ロシアの“お国柄”と、今回のプーチンが「決断をした」ことからして、北方四島が日本へ返還される可能性があるといえるだろうか。国境を接する主権国家に武力侵攻しようという国とその指導者である。1945年に相互不可侵を定めた日ソ中立条約を一方的に破棄して奪い取った四島を、もはや交渉で日本に返還するなど、想像もできない。しかも、プーチンは1956年の日ソ共同宣言で合意したはずの二島返還にしても、いわゆる「ダレスの恫喝」で前進しなくなったことを、安倍晋三元首相との共同記者会見の場でひけらかすほど熟知している。むしろ、経済特区に指定して日本の資本を呼び込み、ロシア領土として動かしがたいものにしようとしている。
対ロシア戦略を練り直す必要
北京オリンピックが閉幕した20日の翌21日は、1972年に当時の米国のニクソン大統領が電撃訪中を実現してから、ちょうど50年の節目の日にあたる。当時は、ソ連と中国の関係が険悪となり、国境紛争も起きていたところへ、東西冷戦の勢力図を塗りかえようとする米国の思惑が孤立する中国を国際社会に復帰させることにつながった。そこからははじまった米国の「関与政策」はいまや失敗に終わり、中国が世界の大国として米国の前に立ちはだかる。

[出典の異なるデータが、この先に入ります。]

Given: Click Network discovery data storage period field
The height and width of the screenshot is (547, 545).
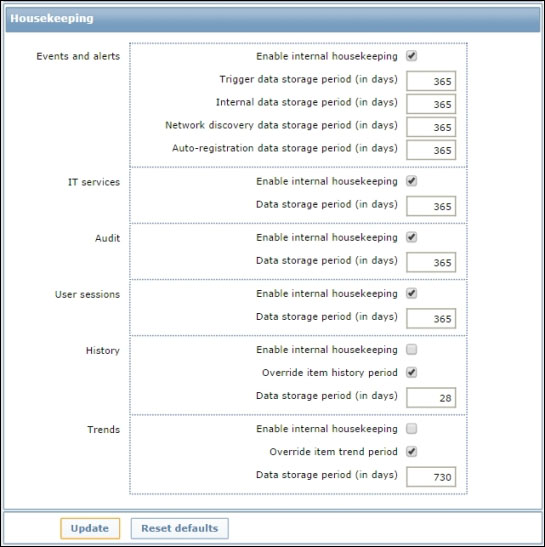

一方で、50年後の中国とロシアの蜜月ぶりは今回のオリンピック外交を通じても世界が注目するところだ。しかも両国は軍事的にも連携を強化し、昨年10月には両海軍の艦艇計10隻が日本海から津軽海峡を経由して太平洋に出たあと南下して、日本周辺海域を一周している。いつでも侵攻できる、と誇示するように。
日本政府が、今後も従前どおりの交渉で北方四島が返ってくると信じているのなら、こんなに能天気なこともない。それ以上に、ウクライナの危機を目の当たりにして、中国を含めた外交、防衛戦略の見直しを急がないとなると、これほど間の抜けたこともないはずだ。いや、北方領土問題の解決はすでに遅すぎるのではないか。そう危機感を募らせるのは私だけだろうか。